Problem 4: Negative-Weight Edges (20 points)
(a) (10 points) Explain why Dijkstra's algorithm (Figure 2) may return
incorrect results when the graph contains negative-weight edges. Provide
a small (no more than 4 vertices) counterexample as well.
Ans: Course slide Graph 3 page 45.
(b) (10 points) Johnson has learned a powerful technique called reweighting
in Homework 4. Given a graph G = (V, E) and a weight function w, this
reweighting technique constructs a new weight function
(w^)(u, v) = w(u, v) + h(u) - h(v) such that (w^)(u, v) ≧ 0 for all
(u, v) ∈ E.
Prove that the following statement is true for any function h that maps
vertices to real numbers: For any pair of vertices u,v ∈ V, a path p is a
shortest path from u to v using the weight function w if and only if p is
a shortest path from u to v using weight function (w^).
PS. (w^)為w上方有^的符號
Ans: Let p = (v_0, v_1, ..., v_k) be any path from vertex v_0 to
vertex v_k. Since p has (w^)(p) = w(p) + h(v_0) - h(v_k), and both
h(v_0) and h(v_k) do not depend on the path, if one path from v_0 to
v_k is shorter than another using weight function w, then it is also
shorter using (w^). Thus, w(p) = σ(v_0, v_k) if and only if
(w^)(p) = (σ^)(v_0, v_k). (ref. HW4 prob2.)
Problem 5: Degree-Constrained Minimum Spanning Tree (15 points)
In class we have learned how to find a minimum spanning tree on a graph in
polynomial time.
Now let's consider a variant of minimum spanning trees called
degree-constrained minimum spanning trees. The decision version of the
degree-constrained minimum spanning tree problem is defined like this: Given
a graph G, a weight function w over edges, a weight limit W, and a degree
constraint b, is there a spanning tree whose total weight is at most W and the
degree of each vertex in the spanning tree is at most b?
(a) (5 points) Recall that in Prim's algorithm (Figure 3), we greedily grow a
spanning tree from an arbitrary root vertex by adding an edge with the
minimal weight such that one end of the edge is connected to the tree and
the other end is not. Your friend proposed a slightly modified greedy
algorithm to solve the degree-constrained minimum spanning tree problem.

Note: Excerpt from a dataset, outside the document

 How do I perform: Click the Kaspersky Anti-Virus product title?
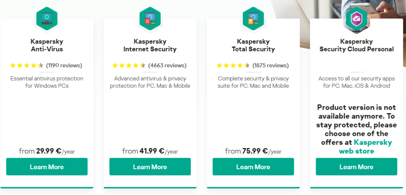[47, 45]
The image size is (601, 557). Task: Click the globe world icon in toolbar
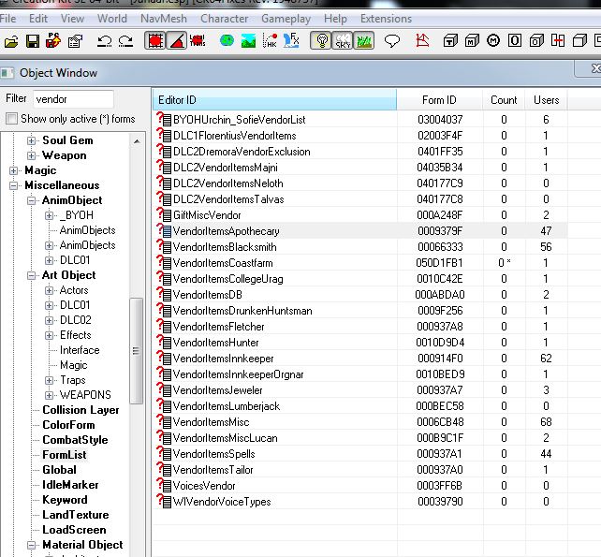227,40
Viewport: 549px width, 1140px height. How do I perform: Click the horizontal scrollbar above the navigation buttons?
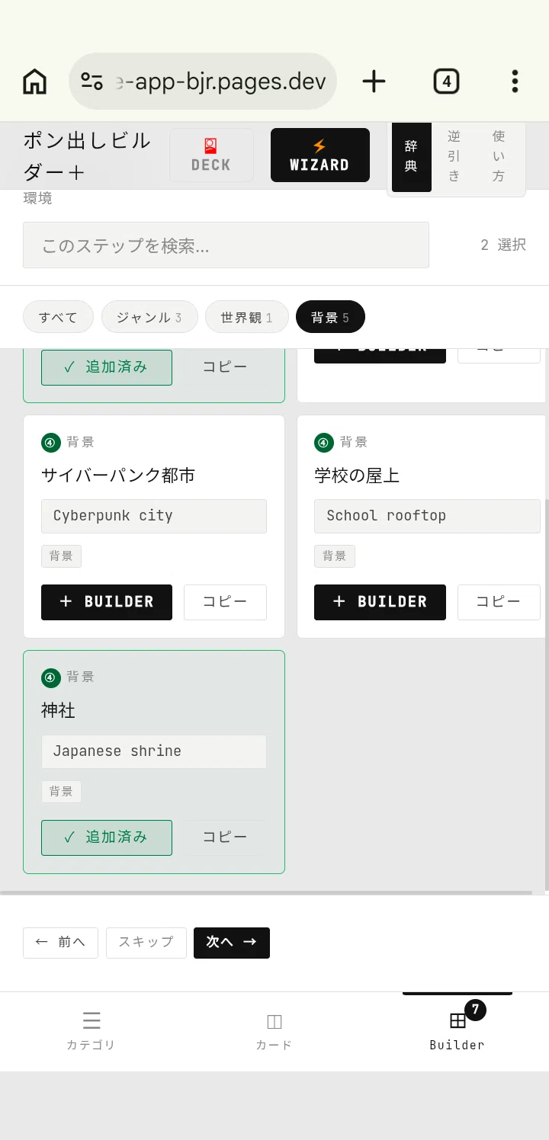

In this modified algorithm, an additional check degree(u) < b is conducted
at Line 9 in Figure 3.
Provide a counterexample to show that such a greedy algorithm is incorrect.
Ans: Let b = 2, W = 300, A is source.
This greedy algorithm: (1+2+100 = 103) Correct answer: (1+3+4 = 8)
┌─┐ 1 ┌─┐ ┌─┐ 1 ┌─┐ ┌─┐ 1 ┌─┐
│A├──┤B│ │A├──┤B│ │A├──┤B│
└┬┘ ├┬┘ └┬┘ ├┬┘ └┬┘ ├┬┘
│ 2 ╱ │ │ 2 ╱ │ │ 2 ╱ │
3│ ╱ │4 → 3│ ╱ │4 3│ ╱ │4
│ ╱ │ │ ╱ │ │ ╱ │
┌┴┤ ┌┴┐ ┌┴┤ ┌┴┐ ┌┴┤ ┌┴┐
│C├──┤D│ │C├──┤A│ │C├──┤D│
└─┘ 100└─┘ └─┘ 100└─┘ └─┘ 100└─┘
↓
┌─┐ 1 ┌─┐ ┌─┐ 1 ┌─┐
│A├──┤B│ │A├──┤B│
└┬┘ ├┬┘ └┬┘ ├┬┘
│ 2 ╱ │ │ 2 ╱ │
3│ ╱ │4 ← 3│ ╱ │4
│ ╱ │ │ ╱ │
┌┴┤ ┌┴┐ ┌┴┤ ┌┴┐
│C├──┤D│ │C├──┤D│
└─┘ 100└─┘ └─┘ 100└─┘
(b) (10 points) Prove that this problem is NP-complete.
Hint: The Hamiltonian Path problem is a known NP-complete problem.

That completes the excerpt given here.